Du bist der Arme, du der Mittellose

Du bist der Arme, du der Mittellose,
du bist der Stein, der keine Stätte hat,
du bist der fortgeworfene Leprose, der mit der Klapper umgeht vor der Stadt.

Denn dein ist nichts, so wenig wie des Windes,
und deine Blöße kaum bedeckt der Ruhm;
das Alltagskleidchen eines Waisenkindes
ist herrlicher und wie ein Eigentum.

Du bist so arm wie eines Keimes Kraft
in einem Mädchen, das es gern verbürge
und sich die Lenden presst, dass sie erwürge
das erste Atmen ihrer Schwangerschaft.

Und du bist arm: so wie der Frühlingsregen,
der selig auf der Städte Dächer fällt,
und wie ein Wunsch, wenn Sträflinge ihn hegen
in einer Zelle, ewig ohne Welt.
Und wie die Kranken, die sich anders legen
und glücklich sind; wie Blumen in Geleisen
so traurig arm im irren Wind der Reisen;
und wie die Hand, in die man weint, so arm…

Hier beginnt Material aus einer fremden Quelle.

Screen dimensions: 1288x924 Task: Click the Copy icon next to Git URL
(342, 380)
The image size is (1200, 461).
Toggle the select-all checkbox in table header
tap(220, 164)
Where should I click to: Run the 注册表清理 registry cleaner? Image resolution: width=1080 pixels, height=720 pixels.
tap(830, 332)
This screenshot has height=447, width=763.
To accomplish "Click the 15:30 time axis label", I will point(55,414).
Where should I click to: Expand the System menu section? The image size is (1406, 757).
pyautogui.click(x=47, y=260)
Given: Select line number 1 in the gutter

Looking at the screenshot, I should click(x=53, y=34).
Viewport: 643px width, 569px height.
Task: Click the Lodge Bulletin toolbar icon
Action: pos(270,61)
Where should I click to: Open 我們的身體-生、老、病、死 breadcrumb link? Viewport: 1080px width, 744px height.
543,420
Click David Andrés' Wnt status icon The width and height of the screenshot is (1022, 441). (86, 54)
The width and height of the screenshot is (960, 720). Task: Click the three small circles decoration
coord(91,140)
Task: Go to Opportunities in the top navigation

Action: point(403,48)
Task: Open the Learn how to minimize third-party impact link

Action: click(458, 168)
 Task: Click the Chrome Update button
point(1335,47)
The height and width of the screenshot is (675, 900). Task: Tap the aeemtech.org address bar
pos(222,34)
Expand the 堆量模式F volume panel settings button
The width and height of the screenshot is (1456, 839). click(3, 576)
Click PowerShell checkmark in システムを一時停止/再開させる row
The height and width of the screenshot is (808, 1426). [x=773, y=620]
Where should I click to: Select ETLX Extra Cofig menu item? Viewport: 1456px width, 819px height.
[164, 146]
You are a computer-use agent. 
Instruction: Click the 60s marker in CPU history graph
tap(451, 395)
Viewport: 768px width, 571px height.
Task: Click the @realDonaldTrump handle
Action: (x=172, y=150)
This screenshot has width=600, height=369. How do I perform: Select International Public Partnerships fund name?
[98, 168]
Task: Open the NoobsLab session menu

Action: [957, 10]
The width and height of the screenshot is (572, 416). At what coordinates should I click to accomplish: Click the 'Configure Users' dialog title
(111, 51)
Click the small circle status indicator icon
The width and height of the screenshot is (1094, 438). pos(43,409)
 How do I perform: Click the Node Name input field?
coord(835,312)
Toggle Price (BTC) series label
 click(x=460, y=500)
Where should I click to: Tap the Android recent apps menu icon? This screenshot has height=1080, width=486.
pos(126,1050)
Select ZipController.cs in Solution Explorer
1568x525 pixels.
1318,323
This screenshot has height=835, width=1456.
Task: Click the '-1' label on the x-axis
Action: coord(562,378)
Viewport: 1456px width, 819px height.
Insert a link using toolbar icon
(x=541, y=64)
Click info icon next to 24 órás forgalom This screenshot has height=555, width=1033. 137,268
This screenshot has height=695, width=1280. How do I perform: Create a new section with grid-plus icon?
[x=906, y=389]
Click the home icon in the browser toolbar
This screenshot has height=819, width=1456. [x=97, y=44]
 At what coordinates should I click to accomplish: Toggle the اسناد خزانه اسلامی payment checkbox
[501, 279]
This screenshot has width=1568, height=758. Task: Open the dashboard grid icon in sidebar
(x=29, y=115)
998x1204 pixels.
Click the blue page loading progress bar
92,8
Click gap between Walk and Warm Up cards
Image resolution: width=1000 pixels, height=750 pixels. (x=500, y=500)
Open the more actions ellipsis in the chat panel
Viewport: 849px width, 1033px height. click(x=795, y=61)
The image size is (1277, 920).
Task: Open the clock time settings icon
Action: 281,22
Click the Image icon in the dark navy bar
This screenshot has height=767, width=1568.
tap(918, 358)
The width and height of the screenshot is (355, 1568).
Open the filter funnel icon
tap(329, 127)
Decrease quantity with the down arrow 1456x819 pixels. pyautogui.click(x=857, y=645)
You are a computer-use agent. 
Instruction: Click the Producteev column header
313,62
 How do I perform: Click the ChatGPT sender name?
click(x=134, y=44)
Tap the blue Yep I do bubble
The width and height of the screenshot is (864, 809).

Und was sind Vögel gegen dich, die frieren,
was ist ein Hund, der tagelang nicht fraß,
und was ist gegen dich das Sichverlieren,
das stille lange Traurigsein von Tieren,
die man als Eingefangene vergaß?

Und alle Armen in den Nachtasylen,
was sind sie gegen dich und deine Not?
Sie sind nur kleine Steine, keine Mühlen,
aber sie mahlen doch ein wenig Brot.

Du aber bist der tiefste Mittellose,
der Bettler mit verborgenem Gesicht;
du bist der Armut große Rose,
die ewige Metamorphose
des Goldes in das Sonnenlicht.

Du bist der leise Heimatlose,
der nichtmehr einging in die Welt:
zu groß und schwer zu jeglichem Bedarfe.
Du heulst im Sturm. Du bist wie eine Harfe,
an welcher jeder Spielende zerschellt.

Rainer Maria Rilke, 18.4.1903, Viareggio

Rilke’s Du bist der Arme, du der Mittellose was written between April 13 and 20 1903 in Viareggio, Italy and forms part of the third book of Rilke’s Das Stunden-Buch (The Book of Hours). In The Book of Hours we, the reader, can follow Rilke as he travels on the old Romantics’ journey into the self, all the while speaking to God as part luminous deity, part needy neighbour.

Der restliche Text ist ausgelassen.